1. A method used with a wireless communication device for selecting a content file from a set of content files using speech recognition, the method comprising:
establishing a set of tagged text items wherein each tagged text item is uniquely associated with one content file of the set of content files;
receiving at least one audible utterance from a user;
identifying a set of phonemes associated with the received audible utterance;
generating a phoneme lattice based on the identified set of phonemes;
generating a phoneme lattice statistical model based on the phoneme lattice;
assigning a score to each tagged text item in a subset of the set of tagged text items based on the phoneme lattice statistical model; and
presenting one or more of the tagged text items having a score that is above a threshold.
2. The method of claim 1, wherein the subset of the set of tagged text items is the entire set of tagged text items.
3. The method of claim 2, wherein the score assigned to each tagged text item is determined from an estimated probability, p(xlx2 . . . xM|L)=p(x1|L)p(x2|x1,L) . . . p(xM|xM−1, . . . xM+1−N,L), where p(x1x2 . . . xM|L) is the estimated probability that a tagged text item having a phoneme string x1x2 . . . xM occurred in the utterance from which phoneme lattice (L) was generated, and is determined from the probabilistic estimates p(x1|L), p(x2|x1,L), . . . p(xM|xM−1, . . . xM+1−N,L) included in the phoneme lattice statistical model.
4. The method of claim 1, wherein the subset of the set of tagged text items is determined by:
generating a set of indexing N-grams from the set of tagged text items; wherein each indexing N-gram is a subset of at least one of the tagged text items.
assigning a score to each indexing N-gram in the set of indexing N-grams based on the phoneme lattice statistical model; and
including in the subset of the tagged text items those tagged text items that include indexing N-grams having an assigned score greater than a first threshold.
5. The method of claim 4, wherein each indexing N-gram in the set of indexing N-grams is unique and is a sequential subset of at least one tagged text item.

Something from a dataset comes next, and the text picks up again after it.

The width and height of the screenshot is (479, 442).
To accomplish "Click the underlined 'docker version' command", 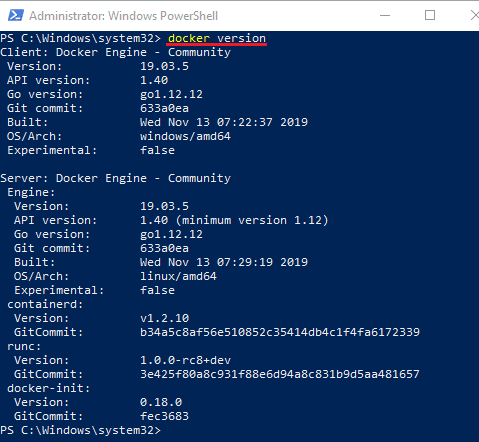I will (x=217, y=39).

6. The method of claim 4, wherein assigning a score to each indexing N-gram in a set of indexing N-grams further comprises:
transcribing each indexing N-gram into a corresponding phoneme string; and
assigning a score to each indexing N-gram based on probabilistic estimates obtained from the phoneme lattice statistical model.
7. The method of claim 6, wherein the score assigned to each indexing N-gram is determined from an estimated probability, p(x1x2 . . . xN|L)=p(x1|L)p(x2|x1,L) . . . p(xN|xN−1, . . . xN−M,L), where p(x1x2 . . . xN|L) is the estimated probability that an indexing N-gram having a phoneme string x1x2 . . . xN occurred in the utterance from which phoneme lattice (L) was generated, and is determined from the probabilistic estimates p(x1|L), p(x2|x1,L), . . . p(xM|xM−1 . . . xM+1−N,L) included in the phoneme lattice statistical model.

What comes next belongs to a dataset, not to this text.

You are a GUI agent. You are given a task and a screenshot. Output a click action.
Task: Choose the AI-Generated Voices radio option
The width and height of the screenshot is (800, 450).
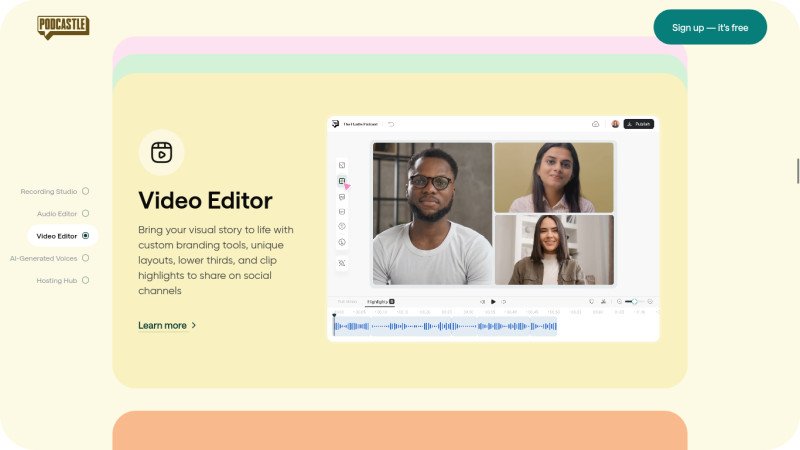85,258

8. A method used with a wireless communication device for selecting a content file from a set of content files, the method comprising:
establishing a set of tagged text items wherein each tagged text item is uniquely associated with one content file of the set of content files;
generating a set of indexing N-grams from the set of tagged text items;
receiving at least one audible utterance from a user;
generating a phoneme lattice based on the received at least one audible utterance;
generating a phoneme lattice statistical model based on the phoneme lattice;
assigning a score to each indexing N-gram in the set of indexing N-grams based on the phoneme lattice statistical model;
determining a subset of the set of indexing N-grams, wherein the indexing N-grams in the subset have an assigned score greater than a first threshold; generating a word lattice based on the subset of indexing N-grams;
generating a word lattice statistical model based on the word lattice;
assigning a score to each tagged text item in a subset of the set of tagged text items, wherein the subset comprises tagged test items that are associated with the subset of indexing N-grams, and wherein the score assigned to each tagged text item is based on the word lattice statistical model; and
presenting one or more of the tagged text items having scores above a second threshold.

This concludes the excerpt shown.